We use multi-class classification datasets to evaluate OPE estimators. Specifically, we evaluate the estimation performance of some well-known OPE estimators using the ground-truth policy value of an evaluation policy calculable with multi-class classification data.
In the following, we evaluate the estimation performance of
- Direct Method (DM)
- Inverse Probability Weighting (IPW)
- Self-Normalized Inverse Probability Weighting (SNIPW)
- Doubly Robust (DR)
- Self-Normalized Doubly Robust (SNDR)
- Switch Doubly Robust (Switch-DR)
- Doubly Robust with Optimistic Shrinkage (DRos)
For Switch-DR and DRos, we tune the built-in hyperparameters using SLOPE (Su et al., 2020; Tucker et al., 2021), a data-driven hyperparameter tuning method for OPE estimators. See our documentation for the details about these estimators.
./evaluate_off_policy_estimators.py
implements the evaluation of OPE estimators using multi-class classification data../conf/hyperparams.yaml
defines hyperparameters of some ML methods used to define regression model.
# run evaluation of OPE estimators with multi-class classification data
python evaluate_off_policy_estimators.py\
--n_runs $n_runs\
--dataset_name $dataset_name \
--eval_size $eval_size \
--base_model_for_behavior_policy $base_model_for_behavior_policy\
--alpha_b $alpha_b \
--base_model_for_evaluation_policy $base_model_for_evaluation_policy\
--alpha_e $alpha_e \
--base_model_for_reg_model $base_model_for_reg_model\
--n_jobs $n_jobs\
--random_state $random_state
$n_runs
specifies the number of simulation runs in the experiment to estimate standard deviations of the performance of OPE estimators.$dataset_name
specifies the name of the multi-class classification dataset and should be one of "breast_cancer", "digits", "iris", or "wine".$eval_size
specifies the proportion of the dataset to include in the evaluation split.$base_model_for_behavior_policy
specifies the base ML model for defining behavior policy and should be one of "logistic_regression", "random_forest", or "lightgbm".$alpha_b
: specifies the ratio of a uniform random policy when constructing a behavior policy.$base_model_for_evaluation_policy
specifies the base ML model for defining evaluation policy and should be one of "logistic_regression", "random_forest", or "lightgbm".$alpha_e
: specifies the ratio of a uniform random policy when constructing an evaluation policy.$base_model_for_reg_model
specifies the base ML model for defining regression model and should be one of "logistic_regression", "random_forest", or "lightgbm".$n_jobs
is the maximum number of concurrently running jobs.

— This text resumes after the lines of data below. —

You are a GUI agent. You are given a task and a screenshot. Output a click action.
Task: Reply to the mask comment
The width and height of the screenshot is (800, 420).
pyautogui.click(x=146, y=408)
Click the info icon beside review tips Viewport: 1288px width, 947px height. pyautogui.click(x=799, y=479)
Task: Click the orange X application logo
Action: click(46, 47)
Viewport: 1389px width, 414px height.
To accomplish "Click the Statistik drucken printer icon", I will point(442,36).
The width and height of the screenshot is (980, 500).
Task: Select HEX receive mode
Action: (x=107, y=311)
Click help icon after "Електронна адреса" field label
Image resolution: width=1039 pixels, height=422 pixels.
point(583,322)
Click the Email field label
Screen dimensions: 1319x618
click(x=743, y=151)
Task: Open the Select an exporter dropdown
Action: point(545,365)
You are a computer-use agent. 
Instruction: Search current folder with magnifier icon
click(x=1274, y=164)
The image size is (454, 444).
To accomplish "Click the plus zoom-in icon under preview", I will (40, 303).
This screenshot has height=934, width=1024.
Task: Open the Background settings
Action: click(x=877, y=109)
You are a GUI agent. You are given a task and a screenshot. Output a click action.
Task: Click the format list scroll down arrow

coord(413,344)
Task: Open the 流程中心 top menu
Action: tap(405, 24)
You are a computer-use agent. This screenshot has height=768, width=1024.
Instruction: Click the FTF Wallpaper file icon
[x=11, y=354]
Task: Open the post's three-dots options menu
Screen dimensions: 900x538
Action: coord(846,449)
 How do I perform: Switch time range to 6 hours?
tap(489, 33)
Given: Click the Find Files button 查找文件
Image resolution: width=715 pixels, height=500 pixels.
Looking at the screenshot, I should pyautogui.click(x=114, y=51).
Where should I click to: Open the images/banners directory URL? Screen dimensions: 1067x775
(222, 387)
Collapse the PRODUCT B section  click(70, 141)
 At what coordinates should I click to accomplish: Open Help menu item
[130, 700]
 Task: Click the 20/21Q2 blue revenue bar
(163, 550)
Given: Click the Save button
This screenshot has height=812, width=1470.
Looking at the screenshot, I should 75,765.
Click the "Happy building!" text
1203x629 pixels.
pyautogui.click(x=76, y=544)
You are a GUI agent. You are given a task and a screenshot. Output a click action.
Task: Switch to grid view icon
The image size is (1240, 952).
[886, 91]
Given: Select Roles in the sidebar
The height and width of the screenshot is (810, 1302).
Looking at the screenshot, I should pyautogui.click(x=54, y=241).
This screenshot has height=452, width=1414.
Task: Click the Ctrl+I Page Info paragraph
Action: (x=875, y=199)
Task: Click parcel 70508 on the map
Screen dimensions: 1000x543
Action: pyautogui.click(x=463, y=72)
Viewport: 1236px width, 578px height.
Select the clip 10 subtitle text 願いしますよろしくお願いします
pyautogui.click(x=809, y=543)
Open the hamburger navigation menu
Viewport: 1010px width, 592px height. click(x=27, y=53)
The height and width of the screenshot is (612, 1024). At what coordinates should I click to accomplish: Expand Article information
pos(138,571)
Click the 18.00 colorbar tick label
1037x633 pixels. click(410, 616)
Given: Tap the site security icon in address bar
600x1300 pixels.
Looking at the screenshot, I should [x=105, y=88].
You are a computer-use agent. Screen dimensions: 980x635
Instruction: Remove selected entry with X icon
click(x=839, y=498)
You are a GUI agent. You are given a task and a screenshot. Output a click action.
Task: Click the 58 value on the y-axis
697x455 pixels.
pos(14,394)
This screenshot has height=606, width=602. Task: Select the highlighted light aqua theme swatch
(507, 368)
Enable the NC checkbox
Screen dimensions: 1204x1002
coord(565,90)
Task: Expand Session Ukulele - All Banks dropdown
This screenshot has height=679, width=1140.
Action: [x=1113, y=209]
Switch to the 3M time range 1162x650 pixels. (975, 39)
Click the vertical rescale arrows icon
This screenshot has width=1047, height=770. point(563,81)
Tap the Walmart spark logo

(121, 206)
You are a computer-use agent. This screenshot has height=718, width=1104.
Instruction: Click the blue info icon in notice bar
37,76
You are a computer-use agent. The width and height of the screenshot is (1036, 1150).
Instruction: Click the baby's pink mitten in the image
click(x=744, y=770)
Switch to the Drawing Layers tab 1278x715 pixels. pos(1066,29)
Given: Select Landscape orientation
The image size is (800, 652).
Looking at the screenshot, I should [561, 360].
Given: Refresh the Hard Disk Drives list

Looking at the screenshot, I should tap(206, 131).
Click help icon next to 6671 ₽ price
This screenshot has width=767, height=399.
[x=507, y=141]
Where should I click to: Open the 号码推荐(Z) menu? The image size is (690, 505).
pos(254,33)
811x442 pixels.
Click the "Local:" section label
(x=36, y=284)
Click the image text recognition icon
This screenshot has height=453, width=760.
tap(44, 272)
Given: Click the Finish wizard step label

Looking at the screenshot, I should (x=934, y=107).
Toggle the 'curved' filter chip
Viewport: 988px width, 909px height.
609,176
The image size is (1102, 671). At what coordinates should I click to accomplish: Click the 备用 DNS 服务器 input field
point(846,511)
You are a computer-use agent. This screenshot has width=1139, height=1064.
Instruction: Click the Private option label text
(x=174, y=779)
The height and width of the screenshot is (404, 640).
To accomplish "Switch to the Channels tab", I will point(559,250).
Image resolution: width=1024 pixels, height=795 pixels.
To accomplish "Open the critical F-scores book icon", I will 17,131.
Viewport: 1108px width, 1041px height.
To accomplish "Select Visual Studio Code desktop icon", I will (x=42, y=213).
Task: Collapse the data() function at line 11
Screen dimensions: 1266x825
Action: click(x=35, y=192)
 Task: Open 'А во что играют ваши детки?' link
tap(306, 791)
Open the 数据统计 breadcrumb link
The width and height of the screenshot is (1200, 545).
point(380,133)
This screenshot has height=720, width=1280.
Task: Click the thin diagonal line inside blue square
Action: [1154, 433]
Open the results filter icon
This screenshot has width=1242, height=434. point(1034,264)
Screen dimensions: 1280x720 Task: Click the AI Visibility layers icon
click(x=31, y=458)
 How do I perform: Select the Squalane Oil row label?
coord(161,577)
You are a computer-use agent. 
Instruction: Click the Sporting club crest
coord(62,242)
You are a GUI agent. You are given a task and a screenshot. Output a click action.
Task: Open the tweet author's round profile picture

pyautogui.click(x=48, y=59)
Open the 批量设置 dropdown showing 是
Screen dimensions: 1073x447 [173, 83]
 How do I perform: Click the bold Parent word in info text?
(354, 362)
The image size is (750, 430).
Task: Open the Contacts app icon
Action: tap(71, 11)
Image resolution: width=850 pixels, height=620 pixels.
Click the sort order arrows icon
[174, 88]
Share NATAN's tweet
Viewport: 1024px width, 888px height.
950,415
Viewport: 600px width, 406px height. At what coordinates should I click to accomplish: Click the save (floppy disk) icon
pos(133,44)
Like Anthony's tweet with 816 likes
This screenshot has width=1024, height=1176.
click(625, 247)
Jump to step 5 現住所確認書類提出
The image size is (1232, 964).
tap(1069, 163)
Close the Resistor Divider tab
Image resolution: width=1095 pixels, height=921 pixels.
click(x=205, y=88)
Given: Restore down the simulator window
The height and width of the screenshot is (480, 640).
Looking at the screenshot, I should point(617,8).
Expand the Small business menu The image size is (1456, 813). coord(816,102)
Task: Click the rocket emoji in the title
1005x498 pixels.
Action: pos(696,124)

For example, the following command compares the estimation performance (relative estimation error; relative-ee) of the OPE estimators using the digits dataset.
python evaluate_off_policy_estimators.py\
--n_runs 30\
--dataset_name digits\
--eval_size 0.7\
--base_model_for_behavior_policy logistic_regression\
--alpha_b 0.4\
--base_model_for_evaluation_policy random_forest\
--alpha_e 0.9\
--base_model_for_reg_model lightgbm\
--n_jobs -1\
--random_state 12345
# relative-ee of OPE estimators and their standard deviations (lower is better).
# =============================================
# random_state=12345
# ---------------------------------------------
# mean std
# dm 0.436541 0.017629
# ipw 0.030288 0.024506
# snipw 0.022764 0.017917
# dr 0.016156 0.012679
# sndr 0.022082 0.016865
# switch-dr 0.034657 0.018575
# dr-os 0.015868 0.012537
# =============================================
The above result can change with different situations. You can try the evaluation of OPE with other experimental settings easily.
- Yi Su, Pavithra Srinath, Akshay Krishnamurthy. Adaptive Estimator Selection for Off-Policy Evaluation, ICML2020.
- Yi Su, Maria Dimakopoulou, Akshay Krishnamurthy, Miroslav Dudík. Doubly Robust Off-policy Evaluation with Shrinkage, ICML2020.
- George Tucker and Jonathan Lee. Improved Estimator Selection for Off-Policy Evaluation, Workshop on Reinforcement Learning Theory at ICML2021.
- Yu-Xiang Wang, Alekh Agarwal, Miroslav Dudik. Optimal and Adaptive Off-policy Evaluation in Contextual Bandits, ICML2017.
- Miroslav Dudik, John Langford, Lihong Li. Doubly Robust Policy Evaluation and Learning. ICML2011.
- Yuta Saito, Shunsuke Aihara, Megumi Matsutani, Yusuke Narita. Open Bandit Dataset and Pipeline: Towards Realistic and Reproducible Off-Policy Evaluation. NeurIPS2021 Track on Datasets and Benchmarks.